Guter Vorsatz: Spaßpilot

Interessante Fragestellung auf der Messe CES in Las Vegas: Was, wenn das selbstfahrende Auto gar kein richtiges Auto ist, sondern beispielsweise ein rollendes Bett?

Ein junger Mann sitzt zufrieden am Steuer seines Autos.
Bild: Pixabay / beejees, CC0 Creative Commons

Das Autojahr beginnt inzwischen nicht mehr in Detroit auf der Motorshow sondern noch früher auf der Messe CES in Las Vegas. Diese Veranstaltung vermittelt den Eindruck, als wären wir schon Ende 2018 alle in autonomen Autos unterwegs.
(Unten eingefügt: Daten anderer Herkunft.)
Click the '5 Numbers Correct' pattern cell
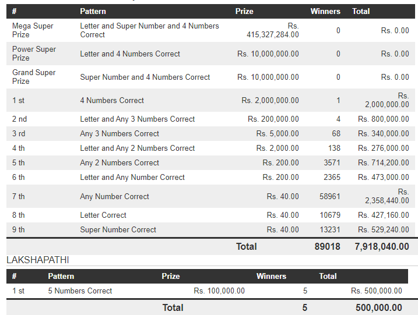This screenshot has height=315, width=418. click(80, 291)
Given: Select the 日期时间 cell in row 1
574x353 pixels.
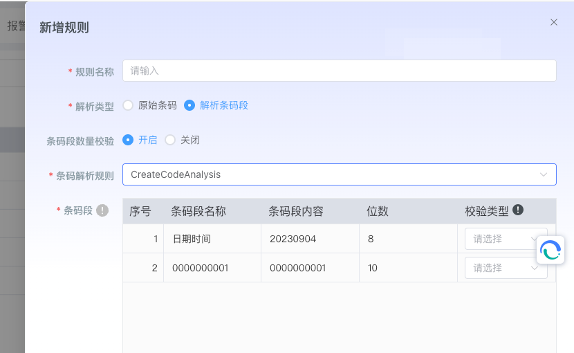Looking at the screenshot, I should (192, 239).
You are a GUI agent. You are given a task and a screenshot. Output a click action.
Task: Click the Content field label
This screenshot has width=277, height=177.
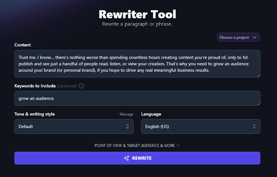[23, 45]
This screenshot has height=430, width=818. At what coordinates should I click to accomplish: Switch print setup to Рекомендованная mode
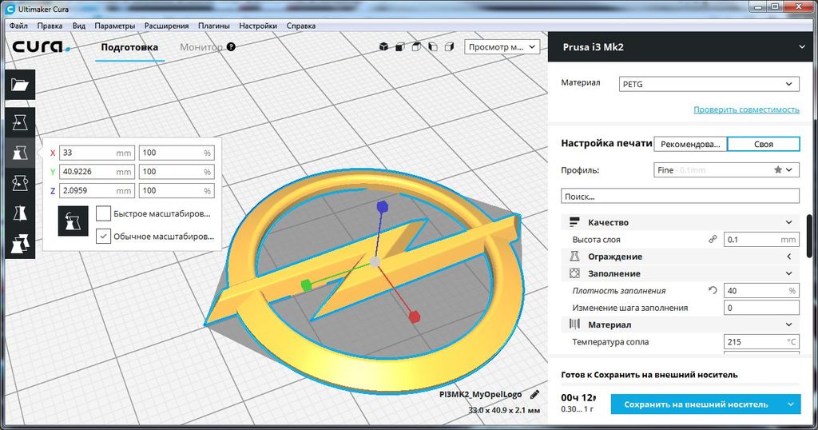pyautogui.click(x=690, y=145)
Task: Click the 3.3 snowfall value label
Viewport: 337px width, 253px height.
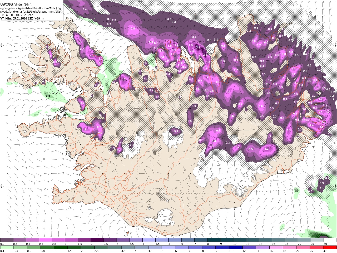Action: click(198, 48)
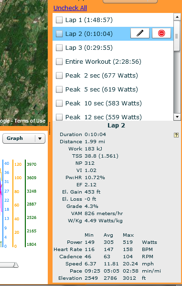Tick the Peak 2 sec (677 Watts) checkbox
Viewport: 182px width, 286px height.
pyautogui.click(x=59, y=75)
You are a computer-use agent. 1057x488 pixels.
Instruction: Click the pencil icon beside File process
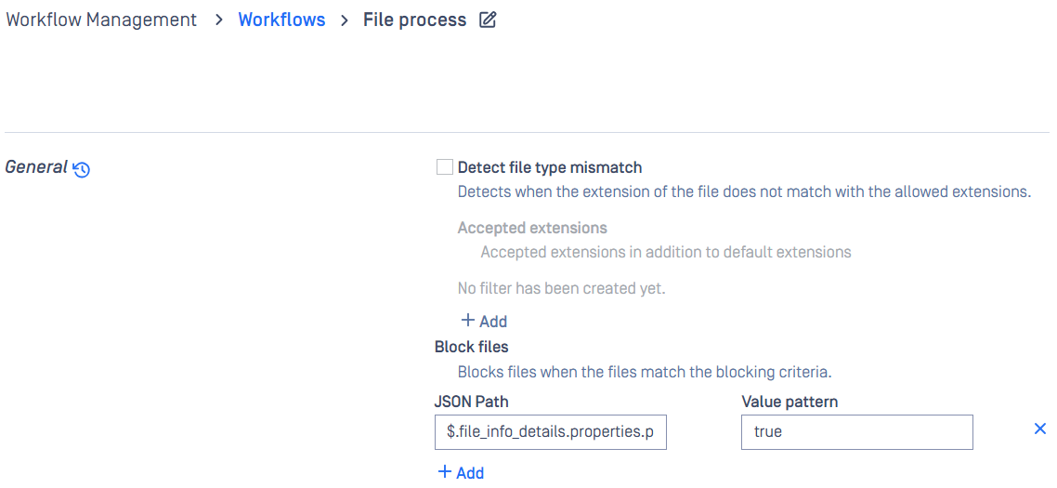pyautogui.click(x=488, y=20)
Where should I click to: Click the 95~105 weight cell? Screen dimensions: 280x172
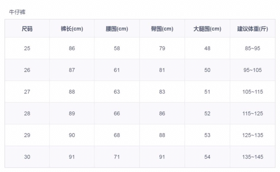[x=252, y=70]
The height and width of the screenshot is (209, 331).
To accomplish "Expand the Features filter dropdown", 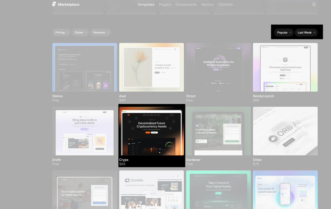I will (x=100, y=32).
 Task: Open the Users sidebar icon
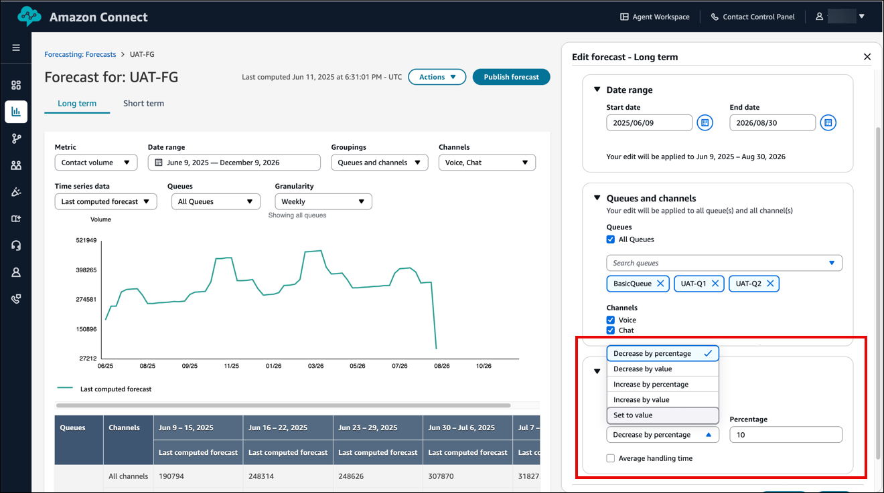[x=16, y=165]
Mal abgesehen davon, dass erst mit einem flächendeckenden 5G-Mobilfunknetz der Durchbruch gelingen kann, habe ich mich bislang auch immer gefragt, ob da nicht etwas am Bedarf der Menschheit vorbeientwickelt wird.

Ich möchte das Steuer eigentlich gar nicht abgeben. Autofahren ist eine Hassliebe und ein festes Ritual. Und wie mir geht es vielen. Nun hat Toyota aber mit einer ebenso simplen wie genialen Idee von der „E-Palette“ auf der CES meine Bedenken zerstreut. Was, wenn das selbstfahrende Auto gar kein richtiges Auto ist, sondern beispielsweise ein rollendes Bett? Mobilität ist eben auch ein Zeiträuber und es gibt genug Möglichkeiten, sinnvollere Dinge zu tun. Schlafen zum Beispiel. Nur noch dann Pilot sein, wenn es wirklich Spaß macht. Das ist ein schöner Vorsatz – wenn auch noch nicht für dieses Jahr.